### What you are asked to do
With pictures excluded, retype exactly every line from the one containing "Downvote Mike's comment" to the end of the records below.

☆ ☆ ☆ ☆

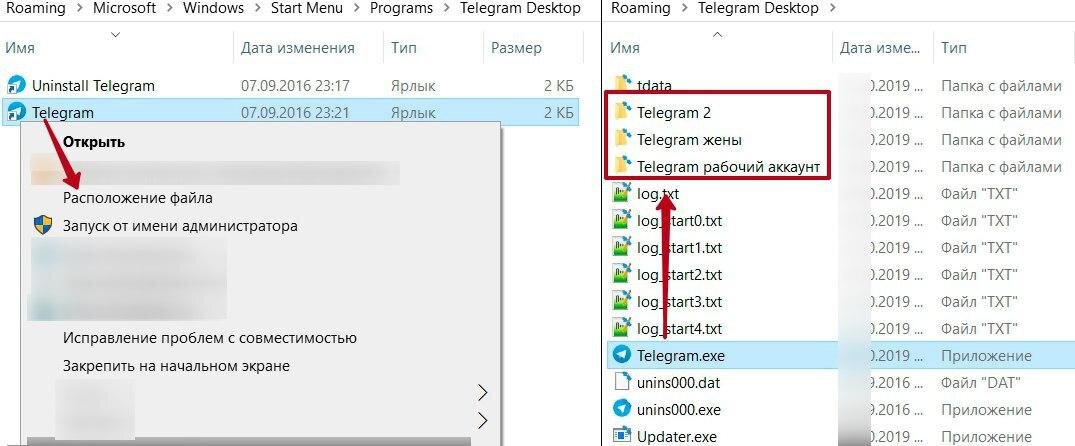Select Закрепить на начальном экране
This screenshot has width=1075, height=446.
pyautogui.click(x=176, y=366)
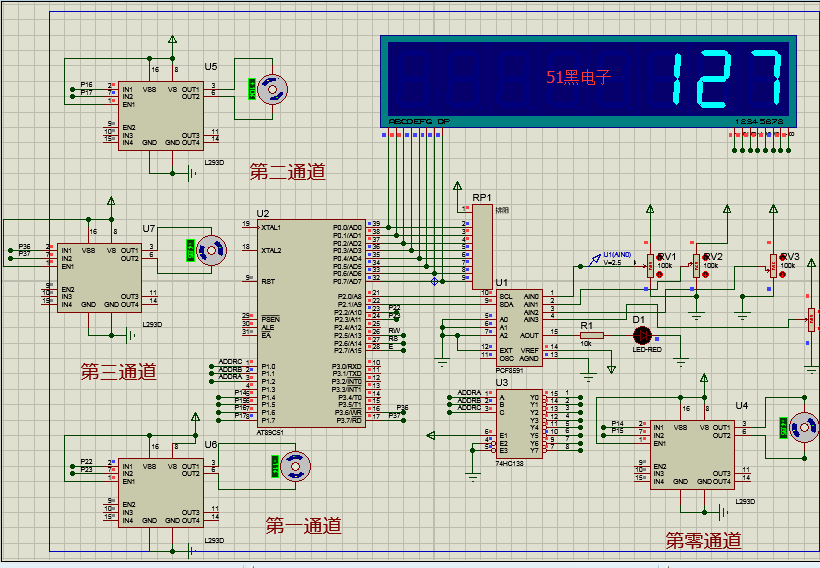The width and height of the screenshot is (820, 568).
Task: Select the DC motor next to U7
Action: pyautogui.click(x=209, y=251)
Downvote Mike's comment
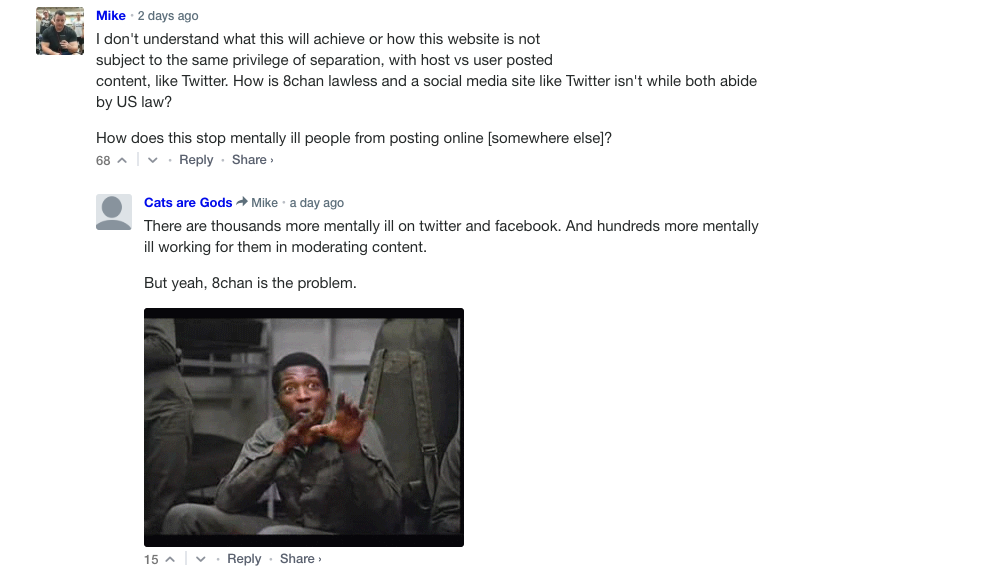Screen dimensions: 993x567 153,160
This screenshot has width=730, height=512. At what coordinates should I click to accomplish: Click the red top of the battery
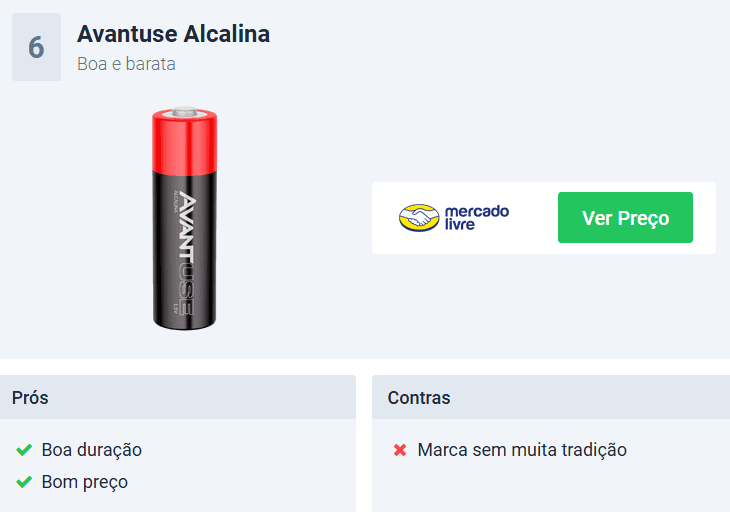(x=185, y=142)
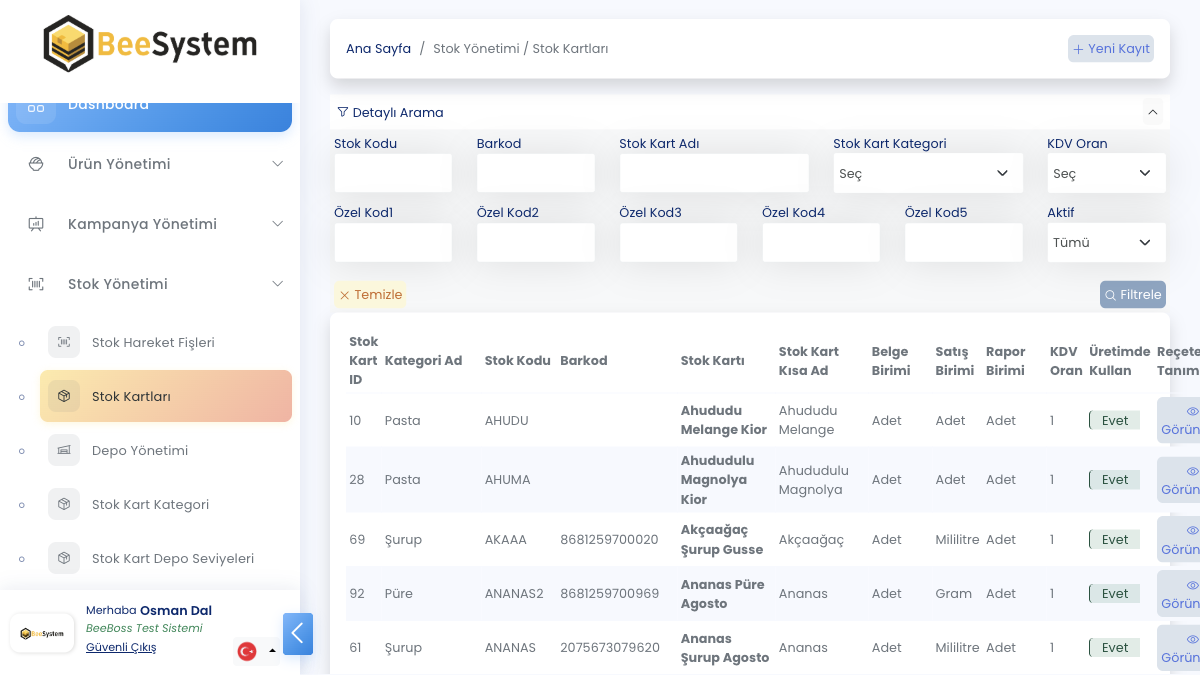View recipe for Ahududu Melange Kior row
This screenshot has height=675, width=1200.
(1180, 420)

☆ ☆ ☆ ☆

### Task response
Downvote Mike's comment
Screen dimensions: 993x567 153,160
This screenshot has width=730, height=512. At what coordinates should I click to accomplish: Click the red top of the battery
(x=185, y=142)
View recipe for Ahududu Melange Kior row
This screenshot has height=675, width=1200.
(1180, 420)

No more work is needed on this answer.